Identify each line in the records below that contains the word "axis", and copy it.
▶
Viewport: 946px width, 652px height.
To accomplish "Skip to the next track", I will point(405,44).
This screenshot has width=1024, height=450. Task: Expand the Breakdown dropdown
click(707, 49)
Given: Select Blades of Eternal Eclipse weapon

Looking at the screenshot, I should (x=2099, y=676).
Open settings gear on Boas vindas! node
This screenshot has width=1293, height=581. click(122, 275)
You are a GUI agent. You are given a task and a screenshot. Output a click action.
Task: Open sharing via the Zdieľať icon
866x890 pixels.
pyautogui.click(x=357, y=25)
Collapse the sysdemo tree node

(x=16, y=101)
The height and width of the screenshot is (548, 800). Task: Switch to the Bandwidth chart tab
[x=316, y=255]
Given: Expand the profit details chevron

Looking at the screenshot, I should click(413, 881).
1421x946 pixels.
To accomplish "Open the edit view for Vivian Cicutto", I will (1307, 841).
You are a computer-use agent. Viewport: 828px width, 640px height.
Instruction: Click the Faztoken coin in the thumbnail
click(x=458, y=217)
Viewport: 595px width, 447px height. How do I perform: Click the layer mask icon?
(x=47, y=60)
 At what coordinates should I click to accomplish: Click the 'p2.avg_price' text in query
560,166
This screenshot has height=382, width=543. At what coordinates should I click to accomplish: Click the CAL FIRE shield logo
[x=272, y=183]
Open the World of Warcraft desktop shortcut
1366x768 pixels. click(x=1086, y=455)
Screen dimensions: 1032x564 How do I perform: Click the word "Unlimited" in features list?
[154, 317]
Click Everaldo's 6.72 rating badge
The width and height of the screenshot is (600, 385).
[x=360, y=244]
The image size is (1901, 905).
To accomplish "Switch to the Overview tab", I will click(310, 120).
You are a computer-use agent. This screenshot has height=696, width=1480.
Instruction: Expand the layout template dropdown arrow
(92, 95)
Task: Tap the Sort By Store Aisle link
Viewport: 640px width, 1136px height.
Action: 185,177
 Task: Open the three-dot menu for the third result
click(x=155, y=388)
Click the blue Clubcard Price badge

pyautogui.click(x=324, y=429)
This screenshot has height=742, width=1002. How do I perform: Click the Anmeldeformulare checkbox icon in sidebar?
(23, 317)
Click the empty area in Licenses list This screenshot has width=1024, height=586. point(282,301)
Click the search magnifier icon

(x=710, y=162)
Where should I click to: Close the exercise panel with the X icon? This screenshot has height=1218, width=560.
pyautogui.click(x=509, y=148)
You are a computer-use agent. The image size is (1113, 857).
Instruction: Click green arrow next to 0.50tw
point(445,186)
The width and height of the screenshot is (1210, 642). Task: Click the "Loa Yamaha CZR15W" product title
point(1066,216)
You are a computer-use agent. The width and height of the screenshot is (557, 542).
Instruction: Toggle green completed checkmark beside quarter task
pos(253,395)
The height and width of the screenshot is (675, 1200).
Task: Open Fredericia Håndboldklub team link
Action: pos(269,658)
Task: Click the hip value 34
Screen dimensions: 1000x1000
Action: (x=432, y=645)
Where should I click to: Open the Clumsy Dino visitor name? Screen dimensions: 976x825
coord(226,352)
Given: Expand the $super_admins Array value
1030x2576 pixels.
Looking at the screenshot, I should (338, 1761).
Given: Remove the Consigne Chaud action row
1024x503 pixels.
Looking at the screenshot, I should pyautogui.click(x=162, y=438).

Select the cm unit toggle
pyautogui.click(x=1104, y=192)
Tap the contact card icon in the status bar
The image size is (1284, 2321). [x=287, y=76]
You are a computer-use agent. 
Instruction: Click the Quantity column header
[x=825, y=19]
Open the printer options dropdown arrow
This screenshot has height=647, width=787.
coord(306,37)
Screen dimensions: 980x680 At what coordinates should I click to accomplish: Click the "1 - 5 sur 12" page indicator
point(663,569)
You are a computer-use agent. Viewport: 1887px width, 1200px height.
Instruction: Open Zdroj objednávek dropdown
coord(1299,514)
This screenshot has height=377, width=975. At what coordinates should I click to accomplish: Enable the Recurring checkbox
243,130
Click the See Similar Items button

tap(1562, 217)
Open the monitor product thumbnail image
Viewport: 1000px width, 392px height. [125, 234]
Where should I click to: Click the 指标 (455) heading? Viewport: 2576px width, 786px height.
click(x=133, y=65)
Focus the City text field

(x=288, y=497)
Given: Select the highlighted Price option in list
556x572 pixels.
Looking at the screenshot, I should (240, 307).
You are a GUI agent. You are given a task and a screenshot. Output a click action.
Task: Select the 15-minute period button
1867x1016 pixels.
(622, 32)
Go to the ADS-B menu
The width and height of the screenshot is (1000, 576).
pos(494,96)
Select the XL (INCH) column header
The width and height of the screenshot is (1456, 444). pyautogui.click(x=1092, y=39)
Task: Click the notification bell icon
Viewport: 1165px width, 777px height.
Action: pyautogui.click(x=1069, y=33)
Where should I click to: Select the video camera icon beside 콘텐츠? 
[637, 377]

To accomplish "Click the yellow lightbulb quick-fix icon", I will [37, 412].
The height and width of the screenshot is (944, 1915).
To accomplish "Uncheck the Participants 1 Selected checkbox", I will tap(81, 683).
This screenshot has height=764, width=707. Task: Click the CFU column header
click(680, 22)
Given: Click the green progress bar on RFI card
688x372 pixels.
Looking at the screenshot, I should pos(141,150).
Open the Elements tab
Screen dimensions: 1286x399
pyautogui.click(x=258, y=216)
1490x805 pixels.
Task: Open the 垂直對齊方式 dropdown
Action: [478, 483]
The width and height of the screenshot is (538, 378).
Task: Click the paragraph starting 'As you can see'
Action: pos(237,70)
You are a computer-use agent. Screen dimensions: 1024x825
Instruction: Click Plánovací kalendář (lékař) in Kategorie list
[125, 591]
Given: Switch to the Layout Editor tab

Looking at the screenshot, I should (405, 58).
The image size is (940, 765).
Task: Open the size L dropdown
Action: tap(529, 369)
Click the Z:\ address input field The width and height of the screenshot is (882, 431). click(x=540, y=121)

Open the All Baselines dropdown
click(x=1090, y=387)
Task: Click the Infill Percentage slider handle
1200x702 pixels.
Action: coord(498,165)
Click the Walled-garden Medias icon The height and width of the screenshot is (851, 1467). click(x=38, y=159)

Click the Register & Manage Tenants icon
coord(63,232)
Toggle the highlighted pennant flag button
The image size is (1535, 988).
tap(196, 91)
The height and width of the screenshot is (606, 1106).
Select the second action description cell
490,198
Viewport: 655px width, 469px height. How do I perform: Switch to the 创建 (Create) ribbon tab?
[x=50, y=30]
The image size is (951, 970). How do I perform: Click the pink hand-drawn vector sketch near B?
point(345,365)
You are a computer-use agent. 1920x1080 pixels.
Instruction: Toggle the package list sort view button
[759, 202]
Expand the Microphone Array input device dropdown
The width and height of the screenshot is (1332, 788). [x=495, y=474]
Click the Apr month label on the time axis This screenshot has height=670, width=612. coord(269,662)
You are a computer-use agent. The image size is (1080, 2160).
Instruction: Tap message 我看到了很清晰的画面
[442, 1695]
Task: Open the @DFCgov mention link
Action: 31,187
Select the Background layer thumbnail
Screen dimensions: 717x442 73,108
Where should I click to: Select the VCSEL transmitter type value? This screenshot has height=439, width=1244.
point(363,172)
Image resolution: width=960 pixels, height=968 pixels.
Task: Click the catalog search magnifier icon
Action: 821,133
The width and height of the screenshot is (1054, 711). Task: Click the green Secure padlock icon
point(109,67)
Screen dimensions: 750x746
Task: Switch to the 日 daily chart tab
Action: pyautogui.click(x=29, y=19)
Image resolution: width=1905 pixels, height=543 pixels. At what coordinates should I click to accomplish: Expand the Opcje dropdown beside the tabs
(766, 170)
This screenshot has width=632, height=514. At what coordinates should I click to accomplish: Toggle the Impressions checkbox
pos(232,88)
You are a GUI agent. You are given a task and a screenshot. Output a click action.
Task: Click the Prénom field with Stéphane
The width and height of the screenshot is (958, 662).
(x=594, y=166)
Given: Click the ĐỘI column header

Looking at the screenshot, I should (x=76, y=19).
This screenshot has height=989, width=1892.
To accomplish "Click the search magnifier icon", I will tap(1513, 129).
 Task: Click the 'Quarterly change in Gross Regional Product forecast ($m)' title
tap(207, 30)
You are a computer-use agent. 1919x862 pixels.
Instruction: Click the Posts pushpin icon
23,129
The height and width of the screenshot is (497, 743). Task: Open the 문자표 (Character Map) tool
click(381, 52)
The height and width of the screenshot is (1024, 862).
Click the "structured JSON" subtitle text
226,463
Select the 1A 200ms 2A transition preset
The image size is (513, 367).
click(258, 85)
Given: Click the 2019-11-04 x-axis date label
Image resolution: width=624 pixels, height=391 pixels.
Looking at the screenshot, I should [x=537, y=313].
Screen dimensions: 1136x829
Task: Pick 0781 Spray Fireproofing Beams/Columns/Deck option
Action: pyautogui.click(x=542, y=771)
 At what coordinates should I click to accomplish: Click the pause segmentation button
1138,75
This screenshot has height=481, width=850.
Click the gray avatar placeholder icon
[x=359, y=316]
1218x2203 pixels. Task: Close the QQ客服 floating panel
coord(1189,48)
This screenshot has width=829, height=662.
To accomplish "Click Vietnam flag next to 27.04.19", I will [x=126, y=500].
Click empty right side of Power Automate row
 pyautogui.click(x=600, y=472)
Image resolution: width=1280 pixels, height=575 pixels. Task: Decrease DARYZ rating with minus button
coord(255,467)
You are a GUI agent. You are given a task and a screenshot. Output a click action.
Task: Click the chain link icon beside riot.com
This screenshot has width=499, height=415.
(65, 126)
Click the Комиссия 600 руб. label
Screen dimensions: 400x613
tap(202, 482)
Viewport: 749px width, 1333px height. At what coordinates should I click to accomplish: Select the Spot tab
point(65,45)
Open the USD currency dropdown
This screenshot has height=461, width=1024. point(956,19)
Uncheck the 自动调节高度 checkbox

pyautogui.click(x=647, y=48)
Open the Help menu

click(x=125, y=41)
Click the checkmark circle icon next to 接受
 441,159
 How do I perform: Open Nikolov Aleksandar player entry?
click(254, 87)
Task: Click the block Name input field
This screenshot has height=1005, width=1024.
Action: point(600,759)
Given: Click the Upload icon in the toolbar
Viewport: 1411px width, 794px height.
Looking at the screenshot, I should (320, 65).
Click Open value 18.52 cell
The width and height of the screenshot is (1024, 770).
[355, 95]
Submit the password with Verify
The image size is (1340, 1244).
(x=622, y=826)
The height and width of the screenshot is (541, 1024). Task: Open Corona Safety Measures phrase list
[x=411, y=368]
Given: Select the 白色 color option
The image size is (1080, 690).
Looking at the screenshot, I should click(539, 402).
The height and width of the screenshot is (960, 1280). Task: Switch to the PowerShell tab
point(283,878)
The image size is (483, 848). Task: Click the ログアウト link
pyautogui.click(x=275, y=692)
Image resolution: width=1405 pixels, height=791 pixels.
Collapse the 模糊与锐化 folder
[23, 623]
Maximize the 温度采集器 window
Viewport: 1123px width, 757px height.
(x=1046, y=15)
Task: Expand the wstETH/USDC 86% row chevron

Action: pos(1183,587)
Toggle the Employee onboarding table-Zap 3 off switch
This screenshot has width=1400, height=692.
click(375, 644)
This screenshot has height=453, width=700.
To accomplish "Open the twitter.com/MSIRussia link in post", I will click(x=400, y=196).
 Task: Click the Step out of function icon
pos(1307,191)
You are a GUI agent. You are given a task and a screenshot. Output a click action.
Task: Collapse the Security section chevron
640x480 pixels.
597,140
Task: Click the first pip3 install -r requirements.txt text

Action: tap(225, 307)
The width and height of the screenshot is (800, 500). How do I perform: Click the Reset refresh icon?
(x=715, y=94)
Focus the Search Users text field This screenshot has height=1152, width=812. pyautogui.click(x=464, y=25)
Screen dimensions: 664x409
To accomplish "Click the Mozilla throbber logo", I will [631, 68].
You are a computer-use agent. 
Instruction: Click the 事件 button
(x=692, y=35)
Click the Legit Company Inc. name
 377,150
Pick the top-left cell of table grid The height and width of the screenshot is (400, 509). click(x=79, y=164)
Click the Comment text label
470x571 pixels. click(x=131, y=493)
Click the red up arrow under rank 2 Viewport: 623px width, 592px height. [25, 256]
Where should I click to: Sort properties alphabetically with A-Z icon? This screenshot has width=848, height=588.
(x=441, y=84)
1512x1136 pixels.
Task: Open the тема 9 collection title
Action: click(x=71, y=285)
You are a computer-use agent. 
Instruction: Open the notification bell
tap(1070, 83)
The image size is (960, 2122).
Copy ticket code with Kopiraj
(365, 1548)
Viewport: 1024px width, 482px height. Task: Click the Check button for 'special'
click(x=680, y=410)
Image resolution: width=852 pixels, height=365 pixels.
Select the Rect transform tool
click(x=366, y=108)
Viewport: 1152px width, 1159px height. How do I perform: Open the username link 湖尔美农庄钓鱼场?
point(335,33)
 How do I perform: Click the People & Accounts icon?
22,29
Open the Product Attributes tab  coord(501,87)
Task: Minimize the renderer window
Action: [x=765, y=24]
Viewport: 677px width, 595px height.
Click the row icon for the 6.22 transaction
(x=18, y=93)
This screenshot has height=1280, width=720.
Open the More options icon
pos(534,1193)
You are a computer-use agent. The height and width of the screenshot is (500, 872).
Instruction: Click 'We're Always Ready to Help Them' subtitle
◀
* **Response area**
Click the Apr month label on the time axis This screenshot has height=670, width=612. coord(269,662)
Given: Click the 2019-11-04 x-axis date label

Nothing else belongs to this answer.